There are of course priorities and this weekend I’ll be set a high priority on going to the pub rather than virtual world meetings because going to the pub is still a very important social experience.

Sansar Meetup Group Pic poses

I really don’t see Sansar cannibalising Second Life any time soon and if it does start to look like that then I suggest that we eat cannibals, they’re incredible, they bring out the animal in us, we’ll eat cannibals to ruin a few lines from Toto Coelo.

I’ll end this post by saying that I feel Second Life will be around for quite a while yet, I hope Sansar is a success and I hope we can all merrily go about our virtual world business in a bright future.

Here are a couple of videos from Draxtor Despres, one with a Second Life creator and one with a Sansar creator, they both demonstrate creativity, hope and most importantly, fun.

 

2 Replies to “Sansar Still Doesn’t Look Like It Will Eat Second Life and That’s a Good Thing”

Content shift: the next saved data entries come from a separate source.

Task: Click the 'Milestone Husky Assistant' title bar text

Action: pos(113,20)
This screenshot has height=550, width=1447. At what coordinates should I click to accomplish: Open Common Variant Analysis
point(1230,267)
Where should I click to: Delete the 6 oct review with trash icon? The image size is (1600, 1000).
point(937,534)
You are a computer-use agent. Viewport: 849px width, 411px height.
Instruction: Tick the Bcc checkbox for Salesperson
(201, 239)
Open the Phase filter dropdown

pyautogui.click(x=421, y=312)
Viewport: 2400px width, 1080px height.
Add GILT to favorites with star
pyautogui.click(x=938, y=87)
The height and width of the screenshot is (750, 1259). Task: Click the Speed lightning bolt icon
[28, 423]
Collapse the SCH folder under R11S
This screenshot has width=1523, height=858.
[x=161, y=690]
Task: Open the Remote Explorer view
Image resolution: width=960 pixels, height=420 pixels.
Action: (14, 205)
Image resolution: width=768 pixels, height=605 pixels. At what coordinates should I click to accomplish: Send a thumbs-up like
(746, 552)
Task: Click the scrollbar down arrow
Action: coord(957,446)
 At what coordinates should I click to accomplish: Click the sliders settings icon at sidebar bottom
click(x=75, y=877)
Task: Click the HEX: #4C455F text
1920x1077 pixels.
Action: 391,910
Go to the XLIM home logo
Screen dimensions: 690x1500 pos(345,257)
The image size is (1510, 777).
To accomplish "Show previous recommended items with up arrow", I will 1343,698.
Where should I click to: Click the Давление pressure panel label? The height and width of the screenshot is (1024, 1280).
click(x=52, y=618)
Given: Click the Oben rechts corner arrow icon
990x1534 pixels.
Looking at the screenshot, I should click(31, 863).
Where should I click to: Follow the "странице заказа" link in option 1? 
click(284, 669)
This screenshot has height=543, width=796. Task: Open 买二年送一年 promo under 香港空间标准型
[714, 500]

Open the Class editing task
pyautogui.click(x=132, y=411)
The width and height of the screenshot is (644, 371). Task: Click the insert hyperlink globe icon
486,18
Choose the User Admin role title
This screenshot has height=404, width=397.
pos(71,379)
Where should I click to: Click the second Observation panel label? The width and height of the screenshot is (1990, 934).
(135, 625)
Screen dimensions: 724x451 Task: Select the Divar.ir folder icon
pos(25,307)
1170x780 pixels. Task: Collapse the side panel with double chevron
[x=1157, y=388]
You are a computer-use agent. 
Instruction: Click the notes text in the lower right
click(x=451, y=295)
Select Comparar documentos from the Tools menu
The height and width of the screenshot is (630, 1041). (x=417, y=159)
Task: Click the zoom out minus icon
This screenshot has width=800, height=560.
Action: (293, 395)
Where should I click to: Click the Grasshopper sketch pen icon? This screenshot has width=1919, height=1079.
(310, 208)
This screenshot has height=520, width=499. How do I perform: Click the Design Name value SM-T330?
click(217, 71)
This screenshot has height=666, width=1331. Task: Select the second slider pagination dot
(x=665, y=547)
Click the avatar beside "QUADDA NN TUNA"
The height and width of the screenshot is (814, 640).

  1. I’ve tried Sansar in both desktop and VR mode. While Sansar is pretty it sort of reminds me of SL in 2005 but with less to do. I spent a lot of time then exploring and seeing then amazing things people came up with and what then was the amazing graphics. But there were other things to do like go to a party or go dancing or visit a club.

    Twelve years later I am just not that impressed with Sansar. Sure the graphics are pretty but not that much better than SL using the Advanced Graphics Mode. And even in VR there is not much to do.

    I may check back in to Sansar after there has been a major update like the one promised in September but I can’t see myself spending much time there.

    1. Yes, people need something to do to keep going back. Sansar is in its early stages but no amount of fancy technology will make it a viable social space if it can’t find a hook to keep people coming back.

      I think it will get there, but there’s certainly a fair way to go.